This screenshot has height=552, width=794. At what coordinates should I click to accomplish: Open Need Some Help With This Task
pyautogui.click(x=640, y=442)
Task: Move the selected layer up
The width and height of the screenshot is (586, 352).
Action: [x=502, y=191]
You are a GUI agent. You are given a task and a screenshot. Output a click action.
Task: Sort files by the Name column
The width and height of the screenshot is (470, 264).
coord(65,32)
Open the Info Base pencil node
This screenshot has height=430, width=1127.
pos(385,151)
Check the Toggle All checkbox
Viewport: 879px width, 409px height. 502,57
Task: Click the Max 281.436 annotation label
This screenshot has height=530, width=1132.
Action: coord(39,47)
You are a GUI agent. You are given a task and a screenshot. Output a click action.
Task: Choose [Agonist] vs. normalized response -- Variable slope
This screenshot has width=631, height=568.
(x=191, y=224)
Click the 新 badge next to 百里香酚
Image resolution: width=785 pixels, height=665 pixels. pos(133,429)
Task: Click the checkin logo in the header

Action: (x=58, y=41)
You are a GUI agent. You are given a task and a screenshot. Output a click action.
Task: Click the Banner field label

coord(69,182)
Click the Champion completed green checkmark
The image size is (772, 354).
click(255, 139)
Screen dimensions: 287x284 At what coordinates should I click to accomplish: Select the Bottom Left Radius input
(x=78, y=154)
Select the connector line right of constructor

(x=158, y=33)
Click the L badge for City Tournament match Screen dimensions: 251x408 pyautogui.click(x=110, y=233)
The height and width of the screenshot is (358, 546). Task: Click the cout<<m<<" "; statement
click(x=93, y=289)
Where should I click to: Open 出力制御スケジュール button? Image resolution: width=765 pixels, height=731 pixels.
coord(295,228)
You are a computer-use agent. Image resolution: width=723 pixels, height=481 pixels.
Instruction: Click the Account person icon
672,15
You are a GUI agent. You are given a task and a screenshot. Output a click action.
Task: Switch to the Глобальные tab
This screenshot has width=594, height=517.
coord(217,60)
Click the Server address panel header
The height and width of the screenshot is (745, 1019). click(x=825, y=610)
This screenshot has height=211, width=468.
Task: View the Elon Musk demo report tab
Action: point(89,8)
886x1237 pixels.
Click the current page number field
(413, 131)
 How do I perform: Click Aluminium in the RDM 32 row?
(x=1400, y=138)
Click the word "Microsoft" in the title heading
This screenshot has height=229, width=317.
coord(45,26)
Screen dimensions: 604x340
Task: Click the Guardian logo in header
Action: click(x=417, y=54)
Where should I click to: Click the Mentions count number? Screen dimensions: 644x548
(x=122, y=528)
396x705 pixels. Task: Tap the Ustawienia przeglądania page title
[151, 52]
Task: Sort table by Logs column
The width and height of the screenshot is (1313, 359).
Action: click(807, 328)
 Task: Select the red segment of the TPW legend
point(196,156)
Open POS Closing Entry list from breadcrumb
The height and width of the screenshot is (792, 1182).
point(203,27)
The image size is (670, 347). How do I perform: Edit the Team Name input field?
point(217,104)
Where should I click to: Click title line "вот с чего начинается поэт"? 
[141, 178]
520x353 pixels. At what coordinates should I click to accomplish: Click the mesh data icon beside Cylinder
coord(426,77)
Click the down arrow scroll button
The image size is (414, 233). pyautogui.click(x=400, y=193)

++++

*GOAL OF THE EXERCISE*.
From the entries above, copy each line that holds "column".

*EXERCISE OUTPUT*.
Task: Sort files by the Name column
Task: Sort table by Logs column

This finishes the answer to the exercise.